To start with the simplest design, let's just introduce a database, say MySQL with a table which stores the Customer-Id, Api-Id & the Call-Count. The database is initialized with a set of rows covering all combinations of Api-Ids and Customer-Ids. Doing this allows us to ignore the existence/non-existence of a particular row.
The flow of events is self-explanatory, a client makes an API call, the call is records by firing the SQL 'update apitracker set CallCount = CallCount + 1 where CustId = ? and ApiId = ?' after which we proceed to execute the existing business logic.
How did this peform?
Updates | 2 Threads (ms) | 4 Threads (ms) | 8 Threads (ms) | Avg Rate per sec |
---|---|---|---|---|
100 | 505 | 406 | 486 | 215 |
1000 | 5094 | 4549 | 5232 | 202 |
10000 | 55306 | 56644 | 54070 | 181 |
It looks like we have an average rate of updating 200 records per sec. In other words we are adding 0.2ms to every API call. Let's say we have 50 million API cals a day, we'll now be slower by 10,000 seconds or 3 hours.
Can we do better?
I decided to use Redis. The INCR functionlity of Redis which increments a key's value fits the requirement perfectly. Since Redis is not just an in-memory cache and can also persist it's state to disk, the information is also durable which is important in our scenario.

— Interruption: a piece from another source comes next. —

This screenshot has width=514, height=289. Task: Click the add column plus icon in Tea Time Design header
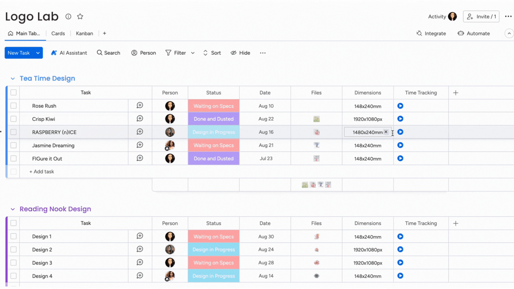pyautogui.click(x=456, y=92)
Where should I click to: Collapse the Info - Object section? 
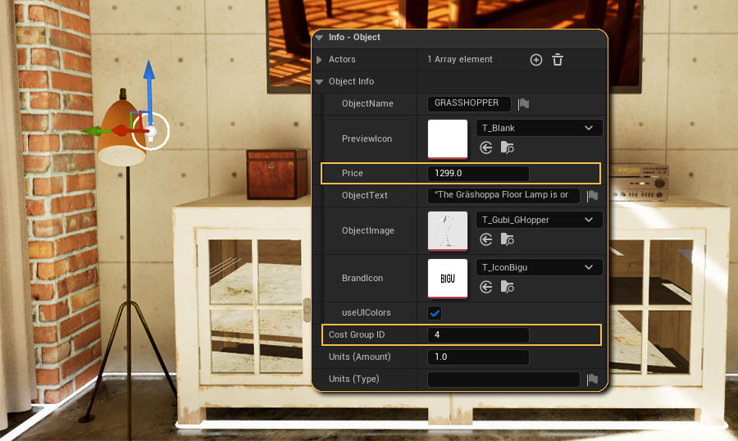pyautogui.click(x=320, y=38)
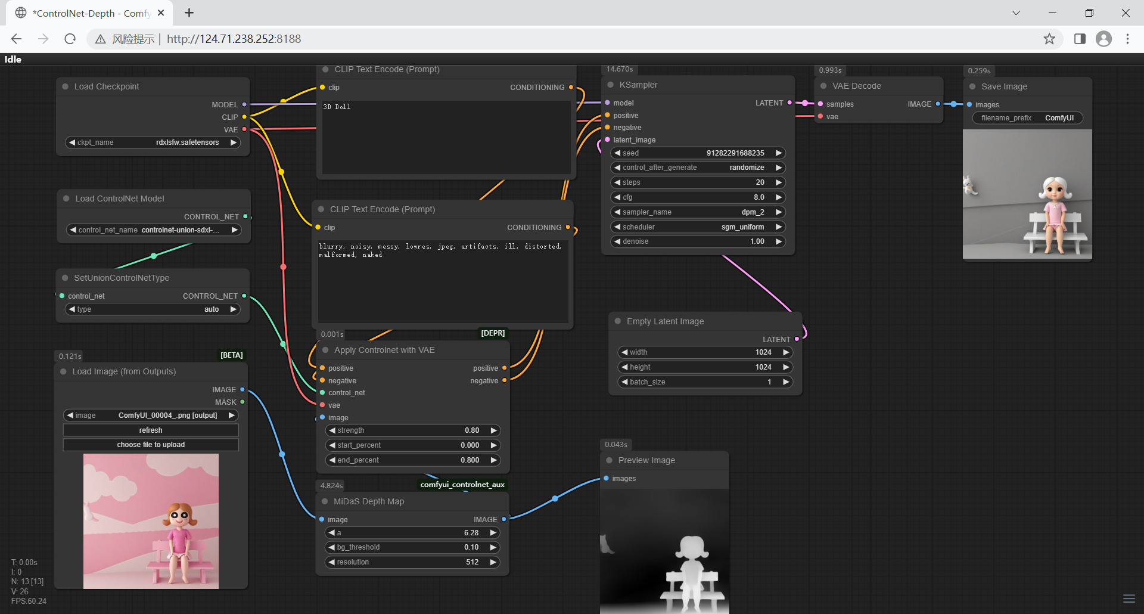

Now, the requirement states that this data must be stored indefinitely, using a database is still a good option except that the database is going to be used in a slightly different manner. For the day's API recording, it's Redis that will do the job. We'll copy the data from Redis to MySql during off-peak hours every day.
How did this peform?
Updates | 2 Threads (ms) | 4 Threads (ms) | 8 Threads (ms) | Avg Rate per sec |
---|---|---|---|---|
100 | 16 | 5 | 15 | 8333 |
1000 | 47 | 47 | 38 | 22727 |
10000 | 326 | 267 | 255 | 35377 |
In this case, it looks like we have an average rate of updating 20,000 records per sec, actually 22,146 to be exact but who cares?. It's a staggering improvement of a 100 times. By using Redis, we should bring down the additional 3 hours to 2 minutes.
Note: Redis was configured with AOF with appendfsync every second as well as the default save options of save 900 1, save 300 10 and save 60 10000. Often moving to slower but more flexible system during off-peak hours really boosts performance of systems if the data we're dealing with is not needed immediately. This was my scenario and it could therefore be leveraged to maintain system performance.